==== DATA FOR THIS EXERCISE ====
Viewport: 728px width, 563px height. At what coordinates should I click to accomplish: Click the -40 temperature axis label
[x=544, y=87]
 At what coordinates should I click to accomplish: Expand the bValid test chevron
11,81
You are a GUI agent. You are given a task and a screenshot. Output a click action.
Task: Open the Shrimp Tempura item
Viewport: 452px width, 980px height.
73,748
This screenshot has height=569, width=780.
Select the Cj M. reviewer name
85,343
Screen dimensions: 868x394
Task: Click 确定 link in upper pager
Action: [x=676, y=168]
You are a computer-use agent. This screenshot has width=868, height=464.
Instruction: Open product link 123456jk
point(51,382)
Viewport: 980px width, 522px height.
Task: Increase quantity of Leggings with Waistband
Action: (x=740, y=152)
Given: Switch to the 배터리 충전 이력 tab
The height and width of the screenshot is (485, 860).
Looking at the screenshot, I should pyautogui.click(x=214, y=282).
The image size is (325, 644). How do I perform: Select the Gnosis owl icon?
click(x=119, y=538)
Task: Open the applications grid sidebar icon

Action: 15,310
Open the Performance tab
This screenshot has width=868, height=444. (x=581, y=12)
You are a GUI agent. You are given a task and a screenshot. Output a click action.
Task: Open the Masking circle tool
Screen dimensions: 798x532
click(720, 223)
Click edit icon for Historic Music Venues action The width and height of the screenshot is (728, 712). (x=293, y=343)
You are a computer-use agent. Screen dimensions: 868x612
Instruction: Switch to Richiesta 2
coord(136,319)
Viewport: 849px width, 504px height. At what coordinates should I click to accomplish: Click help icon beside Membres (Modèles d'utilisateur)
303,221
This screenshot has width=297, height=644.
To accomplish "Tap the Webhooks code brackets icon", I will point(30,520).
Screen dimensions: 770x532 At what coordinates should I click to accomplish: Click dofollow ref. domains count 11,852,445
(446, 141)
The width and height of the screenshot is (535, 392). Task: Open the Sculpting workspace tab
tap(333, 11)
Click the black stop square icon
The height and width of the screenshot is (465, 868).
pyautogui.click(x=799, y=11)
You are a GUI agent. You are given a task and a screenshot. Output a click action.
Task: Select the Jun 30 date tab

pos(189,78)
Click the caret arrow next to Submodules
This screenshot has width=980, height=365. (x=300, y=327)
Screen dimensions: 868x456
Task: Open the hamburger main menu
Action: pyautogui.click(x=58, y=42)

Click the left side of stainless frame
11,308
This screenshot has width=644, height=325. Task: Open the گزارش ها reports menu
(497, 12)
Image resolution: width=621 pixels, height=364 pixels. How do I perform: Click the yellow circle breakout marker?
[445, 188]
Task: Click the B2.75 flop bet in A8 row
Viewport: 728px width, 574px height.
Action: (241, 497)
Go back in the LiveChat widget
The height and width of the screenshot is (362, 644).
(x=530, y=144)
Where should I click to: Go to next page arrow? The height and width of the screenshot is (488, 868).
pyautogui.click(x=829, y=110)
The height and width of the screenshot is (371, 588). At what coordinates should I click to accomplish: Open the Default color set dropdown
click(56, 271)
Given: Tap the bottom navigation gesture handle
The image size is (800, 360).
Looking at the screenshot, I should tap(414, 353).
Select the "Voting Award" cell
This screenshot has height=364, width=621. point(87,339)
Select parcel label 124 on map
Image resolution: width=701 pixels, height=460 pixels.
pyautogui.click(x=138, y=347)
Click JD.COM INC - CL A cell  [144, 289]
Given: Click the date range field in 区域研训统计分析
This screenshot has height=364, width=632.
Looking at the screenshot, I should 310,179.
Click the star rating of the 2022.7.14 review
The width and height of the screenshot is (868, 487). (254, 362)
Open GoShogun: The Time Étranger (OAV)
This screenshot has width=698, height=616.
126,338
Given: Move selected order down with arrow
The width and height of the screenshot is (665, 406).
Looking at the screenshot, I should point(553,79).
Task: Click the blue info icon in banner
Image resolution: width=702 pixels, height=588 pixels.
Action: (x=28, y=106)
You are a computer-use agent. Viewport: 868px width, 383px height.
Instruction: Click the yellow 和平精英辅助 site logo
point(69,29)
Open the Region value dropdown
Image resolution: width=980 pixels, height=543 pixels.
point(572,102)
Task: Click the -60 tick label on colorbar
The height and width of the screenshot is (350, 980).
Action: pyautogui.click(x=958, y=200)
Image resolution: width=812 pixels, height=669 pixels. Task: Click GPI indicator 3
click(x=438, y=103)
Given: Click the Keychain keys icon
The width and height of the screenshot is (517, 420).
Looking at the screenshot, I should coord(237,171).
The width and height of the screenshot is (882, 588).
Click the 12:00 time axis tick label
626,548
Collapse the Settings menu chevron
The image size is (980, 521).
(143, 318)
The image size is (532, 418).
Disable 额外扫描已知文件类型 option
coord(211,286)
====
The string "computer" may appear in the lines of the records above. State how many lines contain it, with no other words.

■ **SOLUTION FOR THIS TASK**:
3